Os senhores filhos de fazendeiros não querem ser lavradores, nem artífices, nem operários, nem músicos, nem pintores, nem escultores, nem botânicos, nem floricultores, nem desenhistas, nem arquitetos, nem construtores, porque estão na vida farta e fácil, sustentada e amparada pelo escravo dos pais, que lhes enche a bolsa, que os manda para as escolas e para as academias.

De sorte que, se muitas vezes esses filhos têm vocação para uma arte que lhes seja nobre, que os engrandeça mais do que um diploma oficial, são obrigados a doutorarem-se porque se lhes diz muito isso não custa e que poderão, tendo o título, ganhar mais facilmente e até sem merecimento, posições muito elevadas; e mesmo porque, ser artista, ser arquiteto, ser industrial etc. é uma coisa que, no pensar acanhado dos escravocratas, dos retrógrados e dos egoístas, não fica bem a um nhonhô nascido e criado no conforto, no bem-estar, no gozo material da moeda dada pelo braço escravo."
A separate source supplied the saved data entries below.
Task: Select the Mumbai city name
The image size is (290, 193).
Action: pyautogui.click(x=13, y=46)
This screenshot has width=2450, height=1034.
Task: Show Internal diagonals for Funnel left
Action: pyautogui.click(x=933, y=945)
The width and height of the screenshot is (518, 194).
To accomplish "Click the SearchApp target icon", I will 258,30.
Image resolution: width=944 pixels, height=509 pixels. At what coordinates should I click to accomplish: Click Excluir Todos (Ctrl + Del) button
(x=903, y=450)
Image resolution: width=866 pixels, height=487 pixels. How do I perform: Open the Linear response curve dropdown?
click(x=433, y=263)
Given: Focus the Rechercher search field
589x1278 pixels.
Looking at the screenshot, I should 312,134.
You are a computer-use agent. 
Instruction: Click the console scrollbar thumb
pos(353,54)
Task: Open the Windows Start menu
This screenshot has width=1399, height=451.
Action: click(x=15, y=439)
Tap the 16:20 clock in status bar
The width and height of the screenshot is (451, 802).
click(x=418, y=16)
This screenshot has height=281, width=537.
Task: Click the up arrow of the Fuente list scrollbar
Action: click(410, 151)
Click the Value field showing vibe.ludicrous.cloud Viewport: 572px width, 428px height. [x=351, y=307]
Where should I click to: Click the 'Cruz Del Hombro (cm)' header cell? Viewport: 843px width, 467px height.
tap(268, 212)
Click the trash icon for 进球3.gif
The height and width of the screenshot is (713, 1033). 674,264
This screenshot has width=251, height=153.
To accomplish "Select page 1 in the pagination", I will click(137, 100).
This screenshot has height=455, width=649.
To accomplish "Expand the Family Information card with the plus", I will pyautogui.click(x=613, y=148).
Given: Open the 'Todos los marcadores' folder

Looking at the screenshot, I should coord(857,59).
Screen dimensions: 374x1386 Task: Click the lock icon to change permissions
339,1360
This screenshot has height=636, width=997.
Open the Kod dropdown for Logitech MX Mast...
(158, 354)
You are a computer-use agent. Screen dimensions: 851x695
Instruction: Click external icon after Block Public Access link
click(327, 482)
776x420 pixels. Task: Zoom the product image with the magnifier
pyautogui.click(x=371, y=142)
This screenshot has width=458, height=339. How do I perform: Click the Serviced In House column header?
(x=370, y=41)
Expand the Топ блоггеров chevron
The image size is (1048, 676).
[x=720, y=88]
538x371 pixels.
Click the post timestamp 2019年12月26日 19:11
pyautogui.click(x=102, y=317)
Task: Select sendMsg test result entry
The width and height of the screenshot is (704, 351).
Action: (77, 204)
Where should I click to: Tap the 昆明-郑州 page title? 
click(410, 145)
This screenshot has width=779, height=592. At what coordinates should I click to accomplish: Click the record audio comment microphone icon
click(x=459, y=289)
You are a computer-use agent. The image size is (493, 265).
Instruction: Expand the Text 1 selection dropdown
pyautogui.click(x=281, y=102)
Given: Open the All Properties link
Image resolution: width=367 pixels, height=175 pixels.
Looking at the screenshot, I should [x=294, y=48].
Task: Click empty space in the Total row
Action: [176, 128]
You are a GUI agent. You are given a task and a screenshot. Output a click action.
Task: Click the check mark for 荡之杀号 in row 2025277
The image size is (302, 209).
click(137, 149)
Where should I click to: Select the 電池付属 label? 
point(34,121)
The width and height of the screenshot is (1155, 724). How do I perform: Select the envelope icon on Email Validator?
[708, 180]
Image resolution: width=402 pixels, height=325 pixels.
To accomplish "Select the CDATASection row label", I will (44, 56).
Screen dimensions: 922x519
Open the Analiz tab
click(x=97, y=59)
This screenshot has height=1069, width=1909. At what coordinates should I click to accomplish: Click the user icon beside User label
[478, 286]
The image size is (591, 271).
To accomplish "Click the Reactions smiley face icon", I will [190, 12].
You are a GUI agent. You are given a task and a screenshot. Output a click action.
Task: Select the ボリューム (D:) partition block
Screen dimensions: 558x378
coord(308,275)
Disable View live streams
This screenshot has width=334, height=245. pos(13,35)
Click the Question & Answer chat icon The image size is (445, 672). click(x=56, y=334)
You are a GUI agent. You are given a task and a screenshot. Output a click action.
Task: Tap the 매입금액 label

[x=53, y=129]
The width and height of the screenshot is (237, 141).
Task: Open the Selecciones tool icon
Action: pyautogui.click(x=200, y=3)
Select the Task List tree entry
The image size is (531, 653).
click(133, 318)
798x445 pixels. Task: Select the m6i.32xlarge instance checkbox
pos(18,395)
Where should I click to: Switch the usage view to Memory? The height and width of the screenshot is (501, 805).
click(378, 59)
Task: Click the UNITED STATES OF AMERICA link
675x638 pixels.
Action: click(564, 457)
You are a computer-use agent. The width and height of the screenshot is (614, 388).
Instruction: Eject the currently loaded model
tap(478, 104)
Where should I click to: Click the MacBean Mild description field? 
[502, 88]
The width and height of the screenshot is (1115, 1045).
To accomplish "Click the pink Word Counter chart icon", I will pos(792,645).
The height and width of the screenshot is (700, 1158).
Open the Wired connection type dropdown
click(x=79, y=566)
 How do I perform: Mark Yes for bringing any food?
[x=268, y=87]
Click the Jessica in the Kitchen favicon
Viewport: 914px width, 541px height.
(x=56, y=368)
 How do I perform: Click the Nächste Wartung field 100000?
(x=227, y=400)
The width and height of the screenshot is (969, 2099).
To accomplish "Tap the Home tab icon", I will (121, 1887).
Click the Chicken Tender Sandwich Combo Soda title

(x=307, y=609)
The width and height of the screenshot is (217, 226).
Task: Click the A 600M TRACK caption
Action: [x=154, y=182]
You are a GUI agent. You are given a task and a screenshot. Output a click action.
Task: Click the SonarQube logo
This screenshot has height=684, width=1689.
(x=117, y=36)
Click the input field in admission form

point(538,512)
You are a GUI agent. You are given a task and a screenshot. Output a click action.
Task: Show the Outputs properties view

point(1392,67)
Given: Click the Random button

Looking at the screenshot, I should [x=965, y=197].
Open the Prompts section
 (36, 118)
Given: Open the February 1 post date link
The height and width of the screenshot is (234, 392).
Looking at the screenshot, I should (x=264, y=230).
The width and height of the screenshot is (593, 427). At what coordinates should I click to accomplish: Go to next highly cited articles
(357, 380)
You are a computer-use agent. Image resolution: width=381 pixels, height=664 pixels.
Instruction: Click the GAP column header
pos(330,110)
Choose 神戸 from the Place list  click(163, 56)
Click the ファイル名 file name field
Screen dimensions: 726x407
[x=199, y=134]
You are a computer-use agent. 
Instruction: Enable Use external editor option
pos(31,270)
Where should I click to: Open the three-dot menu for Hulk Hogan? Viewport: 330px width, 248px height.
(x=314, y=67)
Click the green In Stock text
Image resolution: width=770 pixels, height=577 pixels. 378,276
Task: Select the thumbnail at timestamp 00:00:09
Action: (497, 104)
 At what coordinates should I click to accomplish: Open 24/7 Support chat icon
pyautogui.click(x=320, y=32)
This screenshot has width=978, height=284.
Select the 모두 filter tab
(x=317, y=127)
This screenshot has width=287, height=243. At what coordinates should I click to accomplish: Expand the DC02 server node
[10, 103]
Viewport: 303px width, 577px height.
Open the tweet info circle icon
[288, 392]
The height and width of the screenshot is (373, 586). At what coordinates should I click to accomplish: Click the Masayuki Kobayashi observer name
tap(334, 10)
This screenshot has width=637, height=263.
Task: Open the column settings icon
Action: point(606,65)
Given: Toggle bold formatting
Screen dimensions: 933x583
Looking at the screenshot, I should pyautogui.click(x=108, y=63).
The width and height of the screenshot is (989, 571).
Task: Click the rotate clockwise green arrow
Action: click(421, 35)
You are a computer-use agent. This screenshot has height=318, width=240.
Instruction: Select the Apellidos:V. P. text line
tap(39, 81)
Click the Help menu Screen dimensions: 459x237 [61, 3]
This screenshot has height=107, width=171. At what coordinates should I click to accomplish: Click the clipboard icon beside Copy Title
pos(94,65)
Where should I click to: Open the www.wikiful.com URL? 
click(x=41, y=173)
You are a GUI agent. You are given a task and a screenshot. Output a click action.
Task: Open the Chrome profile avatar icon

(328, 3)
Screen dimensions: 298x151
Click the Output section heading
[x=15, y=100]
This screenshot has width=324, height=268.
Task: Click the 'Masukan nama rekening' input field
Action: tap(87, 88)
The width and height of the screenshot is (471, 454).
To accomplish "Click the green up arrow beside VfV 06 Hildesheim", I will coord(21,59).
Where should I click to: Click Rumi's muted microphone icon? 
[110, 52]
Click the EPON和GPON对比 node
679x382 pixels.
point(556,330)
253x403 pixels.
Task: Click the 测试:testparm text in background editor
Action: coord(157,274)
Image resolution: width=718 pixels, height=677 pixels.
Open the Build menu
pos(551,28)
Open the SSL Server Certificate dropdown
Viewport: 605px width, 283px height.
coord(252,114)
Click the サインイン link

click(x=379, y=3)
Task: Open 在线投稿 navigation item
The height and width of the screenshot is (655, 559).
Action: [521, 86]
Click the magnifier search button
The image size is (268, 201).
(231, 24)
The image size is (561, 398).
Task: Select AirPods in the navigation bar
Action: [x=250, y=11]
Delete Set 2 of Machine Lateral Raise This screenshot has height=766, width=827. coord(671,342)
Bem vimos que Cruz e Sousa estava empolgado com o avanço do Abolicionismo e de suas causas, mas cria numa ação governamental para impedir uma ruptura maior num país cujos alicerces sociais e políticos eram frágeis. O poeta, no caso, demonstrava a percepção de que, libertando os escravos, o país encontraria-se de uma maneira como nunca se encontrou e os riscos disso, sem os devidos cuidados, era o caos tanto brindado aos negros quanto aos ricos. Sabemos que os ricos trouxeram mão-de-obra estrangeira - e os negros erraram a esmo numa sociedade sem escravidão em lei, mas plena dela em mente.